◆ **Testo scelto**:
>>>>
Bernardo Valli, la Repubblica 23/11/2013, 23 novembre 2013
TUNISIA, VIAGGIO NEL CUORE DELL’ULTIMA PRIMAVERA
QUI la “Primavera araba” non è fallita. Non del tutto. Arranca. Stenta ad affermarsi. Ma sopravvive in una sofferta transizione. Qui è nata e qui resiste, come un’ultima, vulnerabile trincea. Sono gli estremi istanti della moribonda estate mediterranea e ne approfitto in maniche di camicia sulla terrazza di un caffè.
UN TUONO di voci esplode e violenta il pacifico brusio dell’avenue Bourghiba. Grida gutturali irrompono nel torpore pomeridiano più favorevole alla siesta che alla rivolta. Sono invocazioni di sapore antico scandite con passione non con rabbia. Eventi, concetti di millecinquecento anni fa risvegliano come un fuoco d’artificio la quieta, ormai smorta atmosfera balneare di un giorno qualunque del ventunesimo secolo.
C’è chi implora il ritorno al califfato: ed è un bel salto a ritroso nel tempo rimpiangere quel sistema di governo del primissimo Islam, creato per garantire la successione del Profeta appena defunto (632 d. c.). Il califfato ottomano fu uno dei tanti remake, l’ultimo, e fu abolito (nel 1924) da Kamal Ataturk, celebre mangiamullah della storia turcomusulmana. Altri slogan urlati chiedono l’applicazione della sharia. Un ulteriore salto indietro nei secoli, per recuperare un insieme di norme ispirate dalla volontà di Dio trasmessa dall’Arcangelo Gabriele a Maometto.
<<<<
◆ **Consegna scritta 1**: Ricopia per intero l'articolo sulla Tunisia, senza cambiare nulla.
Le voci che seguono non hanno alcun legame con l'articolo.

◆ **Voci fornite**:
>>>>
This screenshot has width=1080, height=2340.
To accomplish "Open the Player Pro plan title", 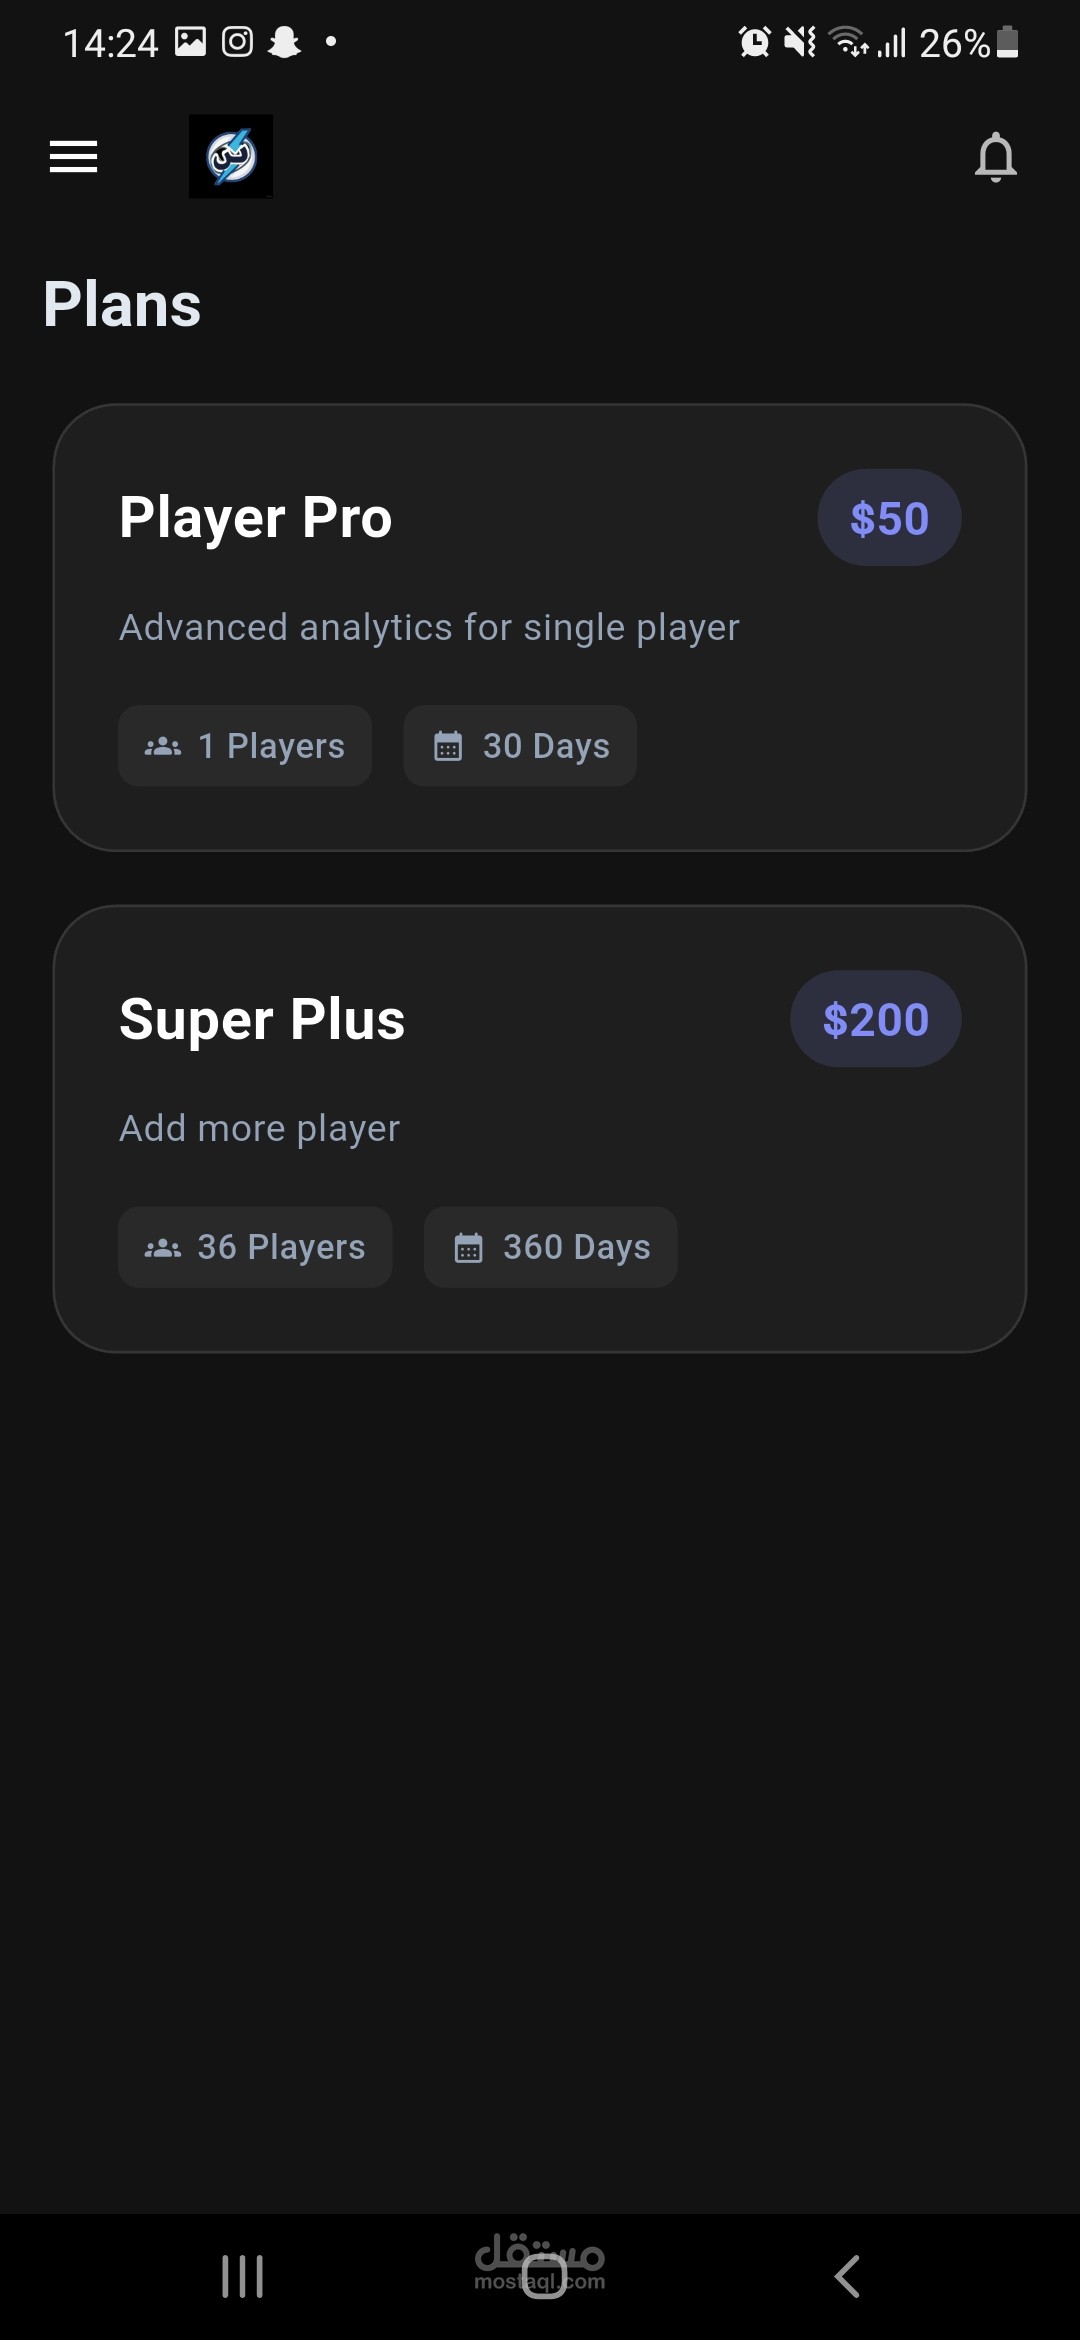I will 256,518.
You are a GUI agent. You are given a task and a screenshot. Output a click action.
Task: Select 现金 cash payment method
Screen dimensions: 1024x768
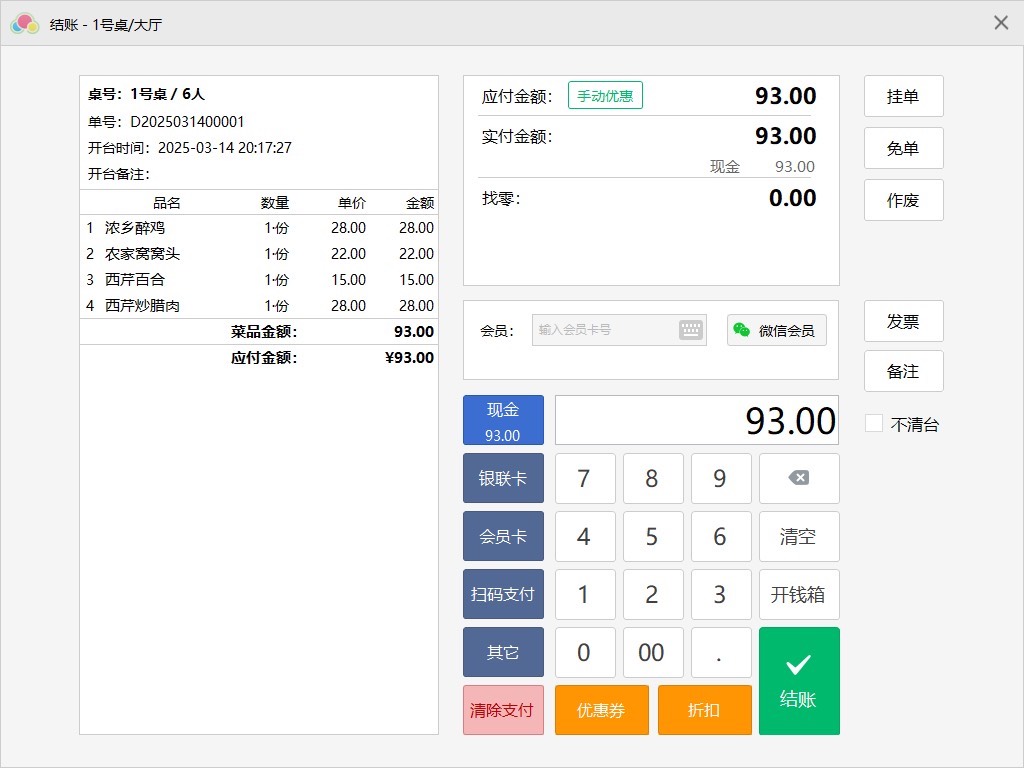click(x=503, y=421)
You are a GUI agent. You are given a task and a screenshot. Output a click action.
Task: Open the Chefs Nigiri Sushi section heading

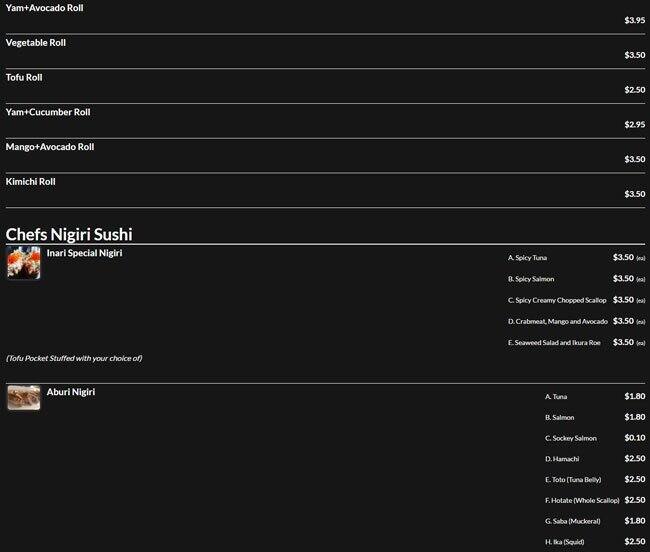click(69, 234)
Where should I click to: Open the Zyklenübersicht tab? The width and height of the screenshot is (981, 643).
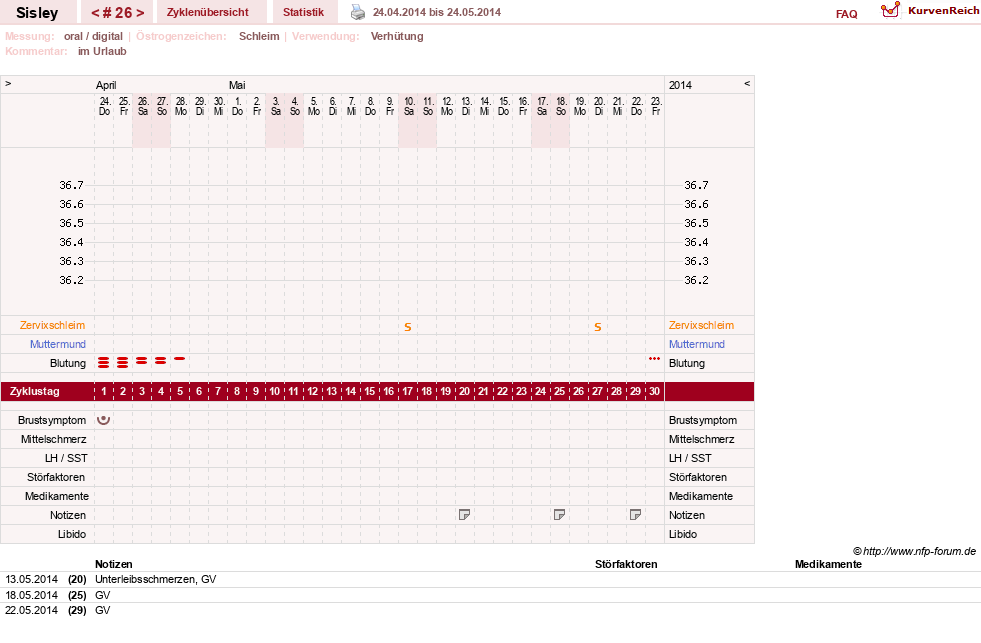click(208, 12)
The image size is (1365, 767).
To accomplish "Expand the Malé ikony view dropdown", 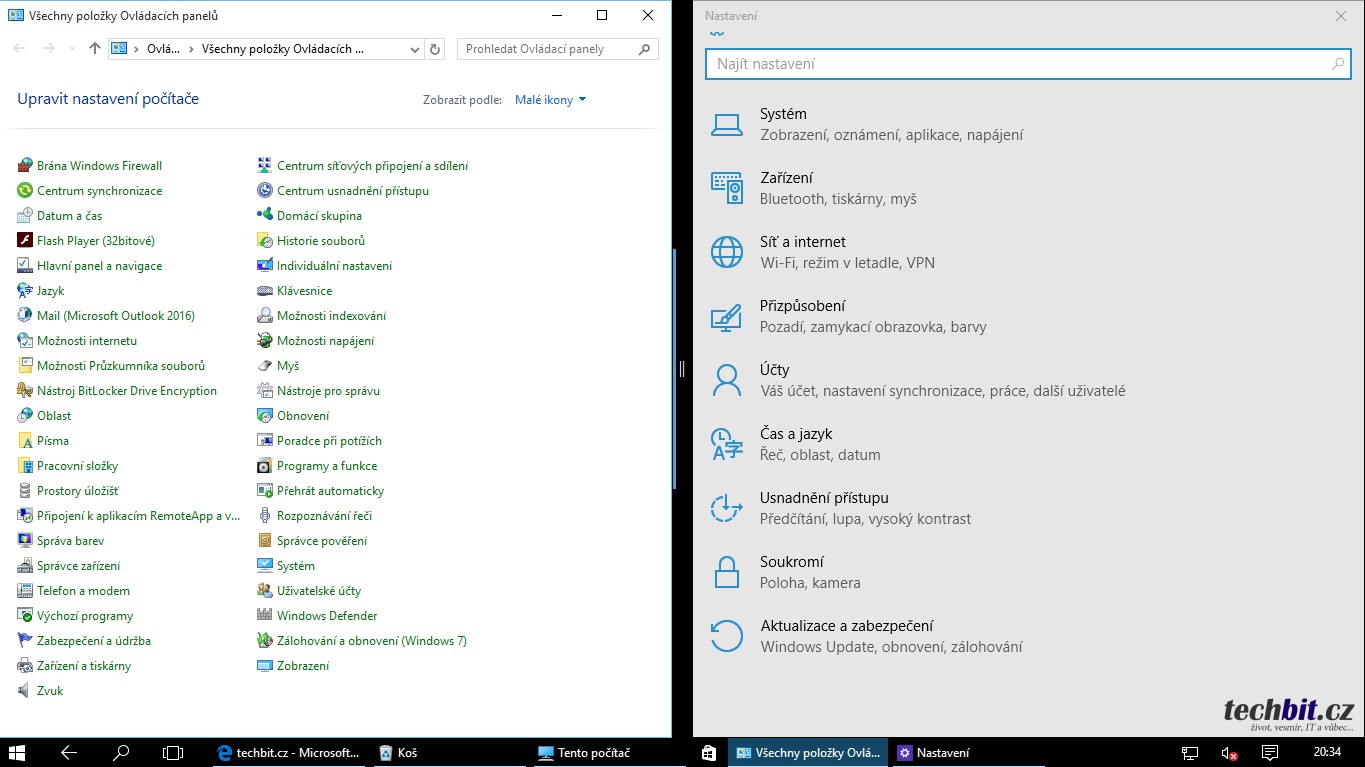I will coord(550,100).
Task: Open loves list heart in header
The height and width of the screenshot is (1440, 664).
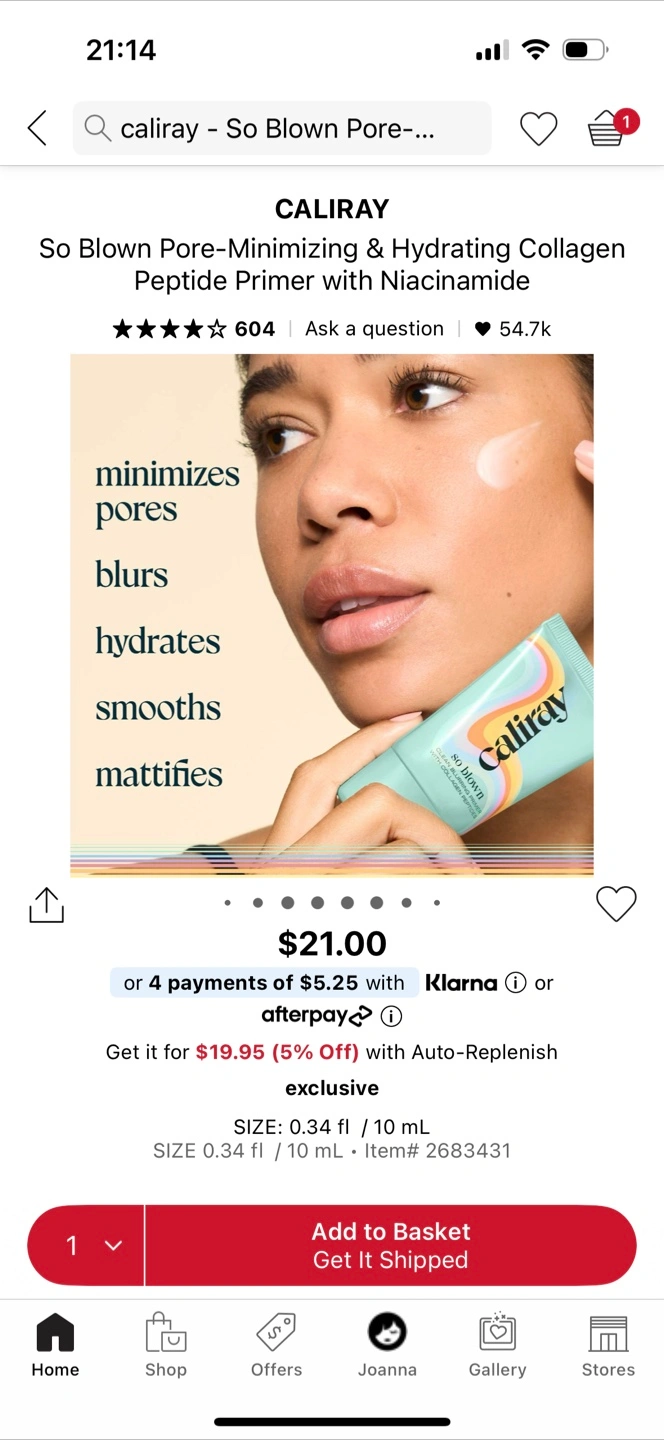Action: pyautogui.click(x=538, y=129)
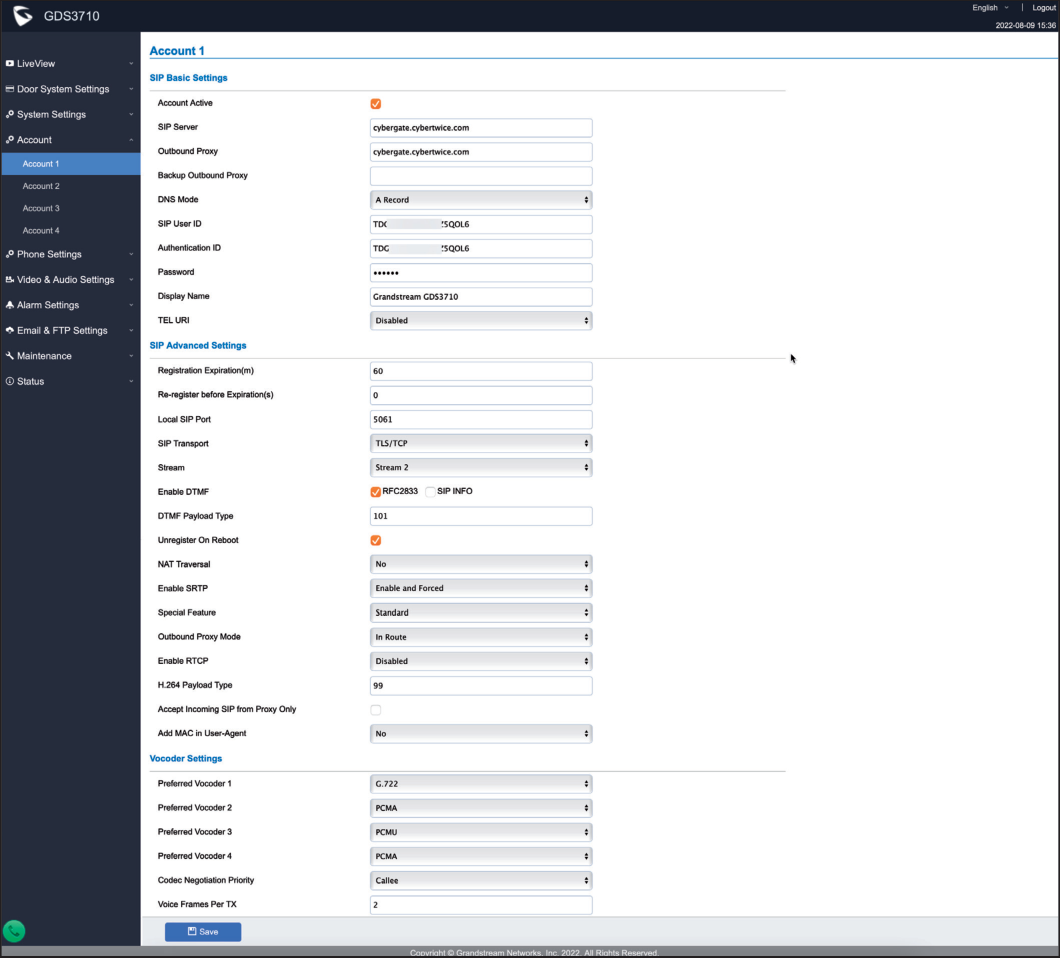1060x960 pixels.
Task: Click the Phone Settings handset icon
Action: pyautogui.click(x=8, y=254)
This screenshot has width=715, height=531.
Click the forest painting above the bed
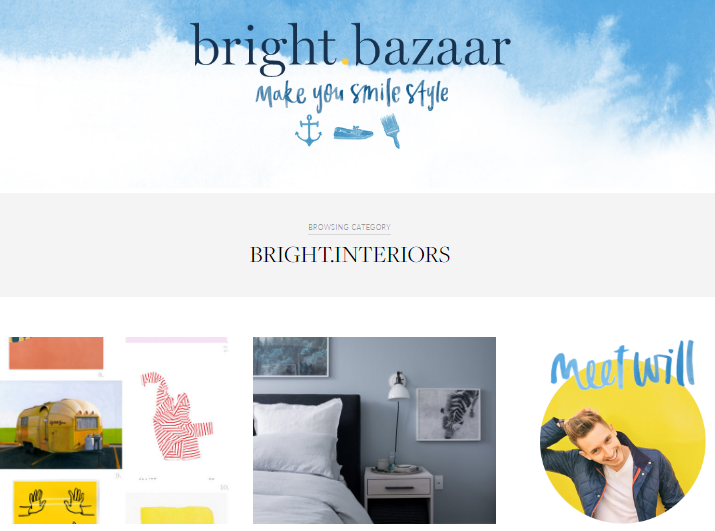[x=291, y=357]
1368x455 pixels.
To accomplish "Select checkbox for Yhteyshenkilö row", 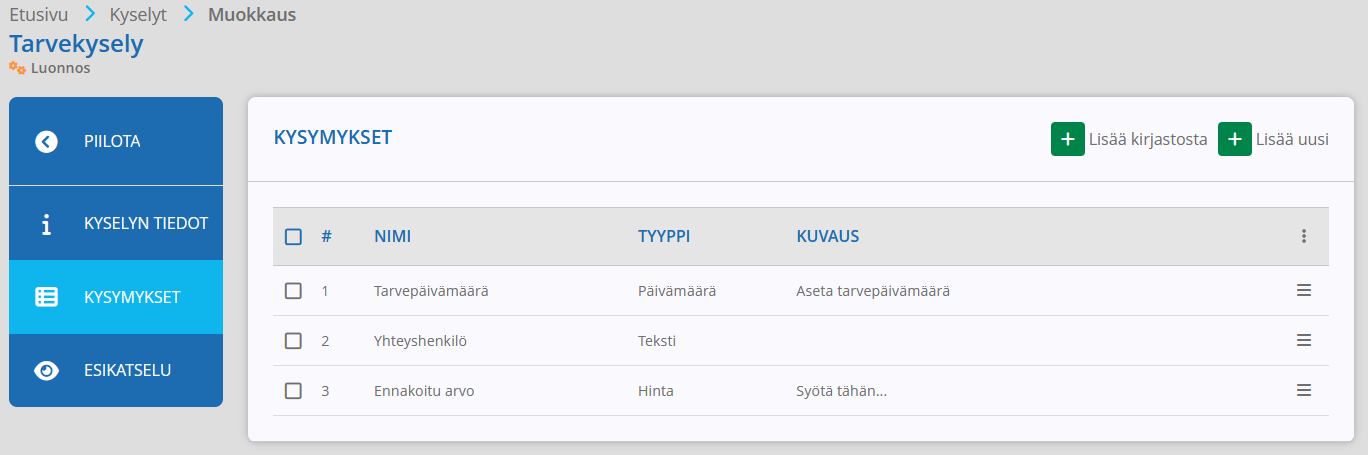I will pyautogui.click(x=293, y=341).
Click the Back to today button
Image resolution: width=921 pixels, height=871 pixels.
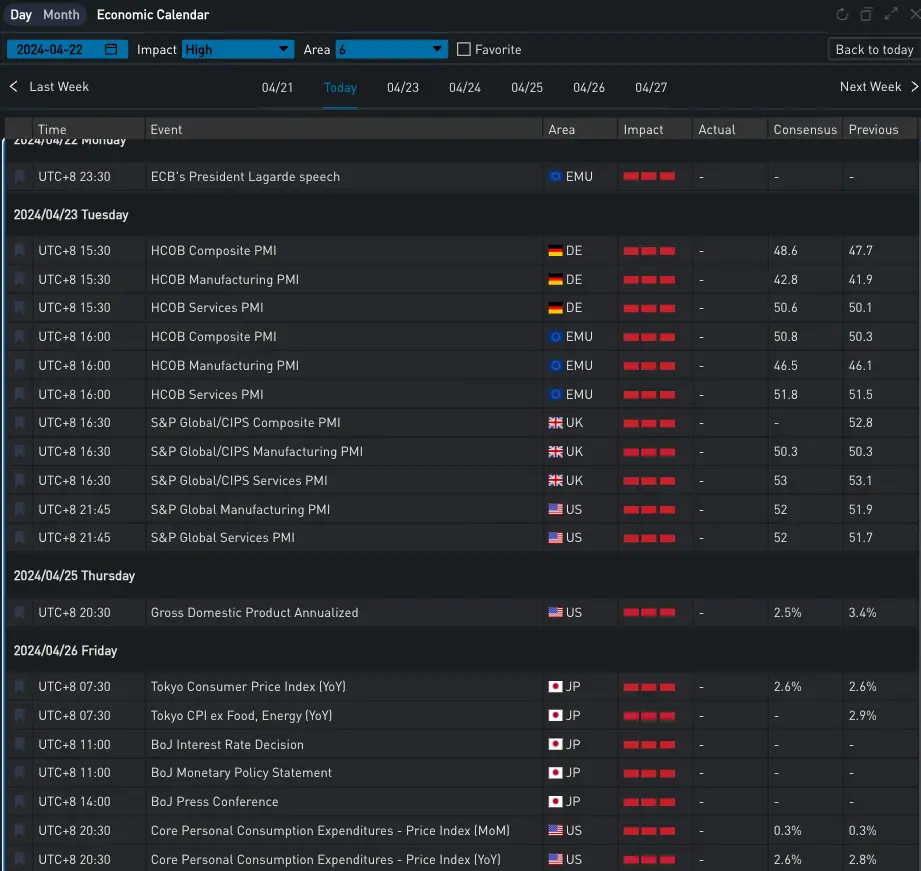874,50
<<<<
◆ **Consegna scritta 2**: Nelle voci, parti dalla riga che contiene "Task: Open loves list heart in header" e fermati dopo quella che contiene "Action: pyautogui.click(x=8, y=254)". Riscrivi solo queste righe scambiando "header" con "toolbar", lasciando invariato tutto il resto e omettendo le immagini.

◆ **Risultato completo 1**:
Bernardo Valli, la Repubblica 23/11/2013, 23 novembre 2013
TUNISIA, VIAGGIO NEL CUORE DELL’ULTIMA PRIMAVERA
QUI la “Primavera araba” non è fallita. Non del tutto. Arranca. Stenta ad affermarsi. Ma sopravvive in una sofferta transizione. Qui è nata e qui resiste, come un’ultima, vulnerabile trincea. Sono gli estremi istanti della moribonda estate mediterranea e ne approfitto in maniche di camicia sulla terrazza di un caffè.
UN TUONO di voci esplode e violenta il pacifico brusio dell’avenue Bourghiba. Grida gutturali irrompono nel torpore pomeridiano più favorevole alla siesta che alla rivolta. Sono invocazioni di sapore antico scandite con passione non con rabbia. Eventi, concetti di millecinquecento anni fa risvegliano come un fuoco d’artificio la quieta, ormai smorta atmosfera balneare di un giorno qualunque del ventunesimo secolo.
C’è chi implora il ritorno al califfato: ed è un bel salto a ritroso nel tempo rimpiangere quel sistema di governo del primissimo Islam, creato per garantire la successione del Profeta appena defunto (632 d. c.). Il califfato ottomano fu uno dei tanti remake, l’ultimo, e fu abolito (nel 1924) da Kamal Ataturk, celebre mangiamullah della storia turcomusulmana. Altri slogan urlati chiedono l’applicazione della sharia. Un ulteriore salto indietro nei secoli, per recuperare un insieme di norme ispirate dalla volontà di Dio trasmessa dall’Arcangelo Gabriele a Maometto.

◆ **Risultato completo 2**:
Task: Open loves list heart in toolbar
The height and width of the screenshot is (1440, 664).
Action: pyautogui.click(x=538, y=129)
1060x960 pixels.
Task: Click the Phone Settings handset icon
Action: pyautogui.click(x=8, y=254)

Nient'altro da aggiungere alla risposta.